To become a formal candidate, a hopeful must pass a political screening process. According to an article in China Daily by the state-owned Xinhua News Agency, a citizen “must first register and win confirmation of his or her qualifications for lawmaker candidacy. Then receive a nomination as ‘deputy candidate’ by political parties, social organizations, or 10 or more voters in one constituency.”
The article also said, “There is no such a thing as an ‘independent candidate,’ as it's not recognized by law.”
Wang Qiaoling told VOA Mandarin that “it’s not convenient” for her to say anything beyond the statement.

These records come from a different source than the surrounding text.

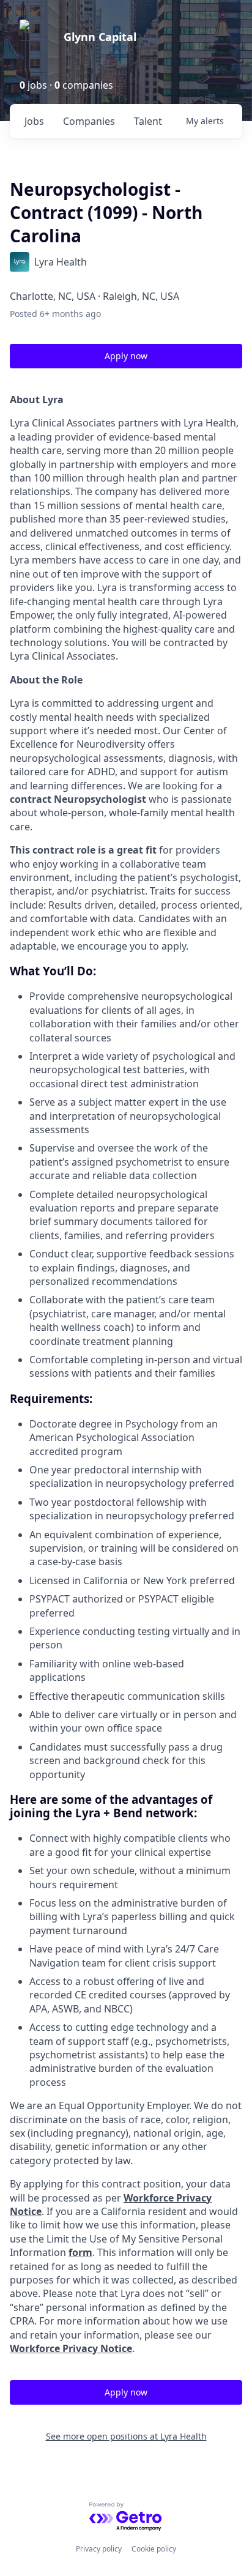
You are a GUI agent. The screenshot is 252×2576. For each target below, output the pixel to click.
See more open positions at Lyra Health (126, 2436)
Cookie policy (154, 2549)
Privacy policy (99, 2549)
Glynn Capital (100, 36)
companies (89, 121)
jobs (34, 121)
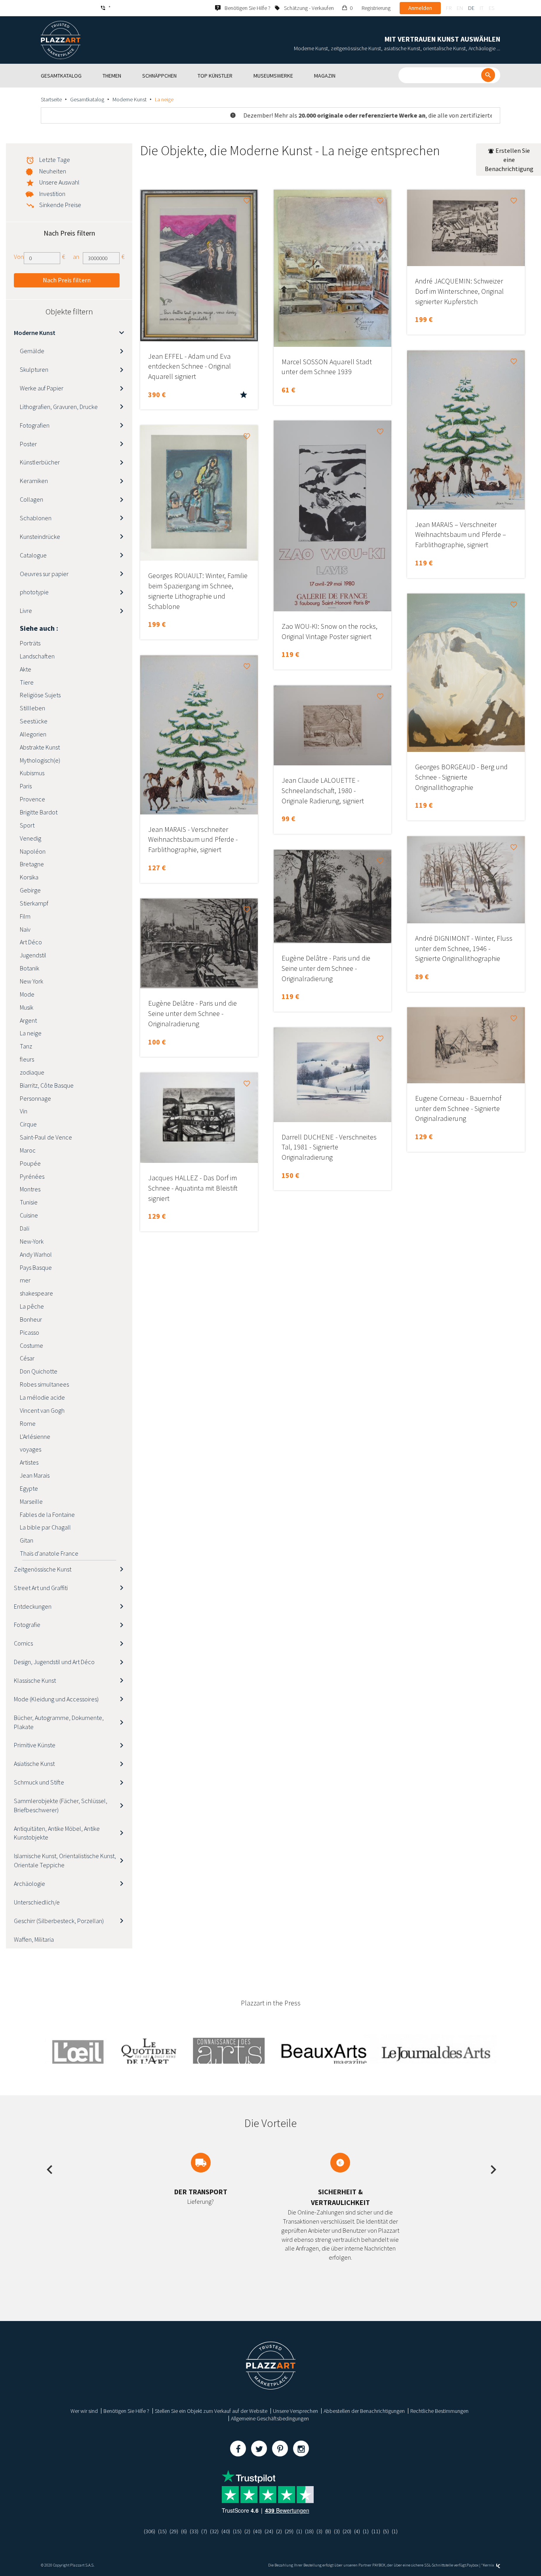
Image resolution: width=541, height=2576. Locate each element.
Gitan (26, 1540)
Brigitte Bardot (38, 812)
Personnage (35, 1098)
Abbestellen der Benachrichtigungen (364, 2410)
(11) (375, 2531)
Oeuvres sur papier (44, 574)
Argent (28, 1020)
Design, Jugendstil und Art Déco (54, 1662)
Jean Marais (35, 1475)
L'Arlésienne (35, 1436)
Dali (24, 1228)
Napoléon (33, 851)
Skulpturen (34, 369)
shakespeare (36, 1293)
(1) (299, 2531)
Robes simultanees (44, 1384)
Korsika (29, 877)
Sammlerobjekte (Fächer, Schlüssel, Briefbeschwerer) (60, 1805)
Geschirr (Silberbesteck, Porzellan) (59, 1921)
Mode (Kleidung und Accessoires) (56, 1699)
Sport (27, 825)
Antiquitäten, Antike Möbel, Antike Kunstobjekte (57, 1833)
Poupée (30, 1163)
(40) (225, 2531)
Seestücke (34, 721)
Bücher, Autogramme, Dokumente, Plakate (59, 1722)
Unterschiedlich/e (37, 1902)
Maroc (28, 1150)
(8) (328, 2531)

When asked whether she’s under pressure to refrain from making further comments, she answered “definitely yes.”
VOA Mandarin contacted one of the candidates, Ye Jinghuan, who replied to say because authorities are monitoring her phone, she takes calls only from close relatives.
VOA Mandarin contacted her sister, Ye Jingchun, who is also a rights activist. She said the 14 candidates had no choice but to withdraw.
“There is also pressure from their relatives and friends,” she told VOA Mandarin. “The authorities usually talk to those around you to put pressure on you, making it hard to bear the mental burden.”
Ye Jingchun, who participated in the 2011 and 2016 Beijing provincial assembly elections as an independent candidate, said this time there’s even more pressure from the authorities.
She said in 2011 and 2016, independent candidates would receive police attention only for their campaign activities. “But this year, everyone is placed under surveillance. They are no longer free to take a call from outside of the country. ... Some were forced to ‘travel,’ some were forced to stay home. I think it will last until Nov. 5, the election day,” she told VOA Mandarin. Authorities employ forced chaperoned travel to send dissidents away from events of domestic or international importance.
Ye Jingcho endorsed the high-profile announcement the 14 candidates used to declare their candidacies and then withdraw. “So, when you quit, people understand why,” she said.
Local elections will be held in the Beijing municipal area on Nov. 5 to select about 5,000 district People’s Congress representatives and more than 11,000 township People’s Congress representatives.
Chinese President Xi Jinping said at a central conference focused on work related to people's congresses held on Oct. 13-14 that "Democracy, a shared value of humanity, is a key tenet unswervingly upheld by the CPC and the Chinese people.”
The local level elections are the only ones in China that use a direct election system, where candidates who win a majority of votes will be elected as local representatives.
"We all know the chances of being elected are very small,” Ye said, “but even if I didn’t win, my neighbors, my friends get to know a little bit more about the meaning of voting, so I have no complaints or regrets.”